Prediction of Polymer Solubility Using Quality Datasets | AIChE

Prediction of Polymer Solubility Using Quality Datasets

Polymers are large molecules of many repeating units and their high strength-to-weight ratio makes them versatile and appealing to many industries, including food and drink packaging, medical equipment, furniture, construction, and travel. Although plastic is crucial to these industries and more, the majority of plastic generated becomes waste at the end of life. According to the US Environmental Protection Agency, only 8.7 percent of plastic generated in the US was recycled in 2018–but while higher rates of mechanical recycling is ideal, it is much less feasible than the recycling of other materials. Every time plastic is recycled, the polymer chain becomes shorter, losing strength and durability. To resolve this, chemical recycling can depolymerize the plastic to its monomer form for repolymerization, attaining the same quality as a virgin polymer. For chemical recycling, the polymer must first be dissolved in a solvent. However, since polymers are large and complex molecules, predicting which solvents can be used is challenging. Many factors such as polymer and solvent functional groups, polarity, boiling/melting point, and molecular weight impact solubility.
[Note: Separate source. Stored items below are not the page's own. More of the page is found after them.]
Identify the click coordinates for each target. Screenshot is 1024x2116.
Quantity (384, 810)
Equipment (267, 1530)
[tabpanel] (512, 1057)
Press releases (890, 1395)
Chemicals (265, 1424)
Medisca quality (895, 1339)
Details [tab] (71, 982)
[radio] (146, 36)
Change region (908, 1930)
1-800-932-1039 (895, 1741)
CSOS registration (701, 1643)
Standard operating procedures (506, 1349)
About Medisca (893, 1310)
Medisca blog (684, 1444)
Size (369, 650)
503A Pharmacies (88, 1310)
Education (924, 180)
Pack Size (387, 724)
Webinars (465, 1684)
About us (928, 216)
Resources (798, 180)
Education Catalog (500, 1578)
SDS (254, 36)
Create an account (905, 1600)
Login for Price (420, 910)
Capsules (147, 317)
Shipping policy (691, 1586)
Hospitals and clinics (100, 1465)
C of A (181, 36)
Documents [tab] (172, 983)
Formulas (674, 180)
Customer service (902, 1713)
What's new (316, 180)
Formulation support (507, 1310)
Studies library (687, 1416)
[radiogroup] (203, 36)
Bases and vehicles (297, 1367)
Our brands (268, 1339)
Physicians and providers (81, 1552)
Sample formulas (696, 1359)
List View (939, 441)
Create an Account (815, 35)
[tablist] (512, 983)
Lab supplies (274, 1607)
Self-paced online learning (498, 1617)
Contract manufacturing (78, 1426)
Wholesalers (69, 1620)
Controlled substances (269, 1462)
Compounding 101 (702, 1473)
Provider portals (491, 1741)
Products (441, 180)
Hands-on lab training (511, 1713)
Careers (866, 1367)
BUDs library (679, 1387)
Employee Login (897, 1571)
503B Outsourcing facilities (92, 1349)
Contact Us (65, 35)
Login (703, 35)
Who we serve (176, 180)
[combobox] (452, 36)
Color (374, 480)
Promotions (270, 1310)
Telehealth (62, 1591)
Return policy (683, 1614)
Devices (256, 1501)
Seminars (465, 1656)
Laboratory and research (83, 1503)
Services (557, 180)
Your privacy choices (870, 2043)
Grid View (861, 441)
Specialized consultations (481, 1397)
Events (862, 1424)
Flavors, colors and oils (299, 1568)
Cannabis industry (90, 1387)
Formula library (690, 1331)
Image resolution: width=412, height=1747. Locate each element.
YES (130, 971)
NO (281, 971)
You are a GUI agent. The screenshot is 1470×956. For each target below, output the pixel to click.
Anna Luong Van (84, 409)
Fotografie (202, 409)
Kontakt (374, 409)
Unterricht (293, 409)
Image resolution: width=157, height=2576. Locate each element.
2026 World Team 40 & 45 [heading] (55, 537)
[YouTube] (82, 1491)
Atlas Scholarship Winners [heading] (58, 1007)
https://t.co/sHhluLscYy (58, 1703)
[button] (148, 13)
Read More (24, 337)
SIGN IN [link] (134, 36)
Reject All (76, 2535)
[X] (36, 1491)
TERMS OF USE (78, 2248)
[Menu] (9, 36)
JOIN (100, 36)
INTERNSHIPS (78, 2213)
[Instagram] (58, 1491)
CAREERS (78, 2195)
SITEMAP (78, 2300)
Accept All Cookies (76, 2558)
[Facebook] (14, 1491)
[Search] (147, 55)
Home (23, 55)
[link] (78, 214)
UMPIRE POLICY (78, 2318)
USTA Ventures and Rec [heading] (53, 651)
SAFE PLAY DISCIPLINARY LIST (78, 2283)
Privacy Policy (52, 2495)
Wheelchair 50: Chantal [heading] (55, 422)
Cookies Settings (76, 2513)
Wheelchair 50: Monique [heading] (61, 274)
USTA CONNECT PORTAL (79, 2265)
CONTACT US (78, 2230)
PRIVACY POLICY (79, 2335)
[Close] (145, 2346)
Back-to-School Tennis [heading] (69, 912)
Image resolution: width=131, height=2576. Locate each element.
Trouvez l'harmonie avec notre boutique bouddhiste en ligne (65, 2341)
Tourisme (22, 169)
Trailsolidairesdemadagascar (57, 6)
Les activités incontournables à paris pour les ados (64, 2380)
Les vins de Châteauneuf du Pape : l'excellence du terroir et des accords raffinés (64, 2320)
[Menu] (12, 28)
To better predict polymer solubility without experimentally testing a polymer in every possible solvent, machine learning can be implemented. However, machine learning models are only as good as the quality of data they are trained on. In this work, I compare a high-quality dataset collected at Georgia Tech to a lower quality one consisting of literature data to discover mismatches in the solubility classifications. The objective is to identify likely inaccurate classifications within the low-quality dataset in comparison to the high-quality experimental dataset and determine if adding certain data or correcting mismatches improves the performance of machine learning models trained on the low-quality dataset. The experimental data contains 176 unique polymer-solvent combinations across room, cold, and hot temperatures, while the literature dataset does not specify temperature. I analyzed whether mismatches occur more frequently for polymer/solvent pairs listed in the literature dataset as insoluble or soluble and whether more mismatches were at hot or cold temperatures. I found that there were more instances, about 6% of the data points, where the literature data labeled the polymer as soluble where it was found to be completely insoluble in the same solvent across all temperature ranges by the experimental data. This analysis is being used to prioritize the experiments to perform to improve the data set and thus improve the quality of the machine learning predictions.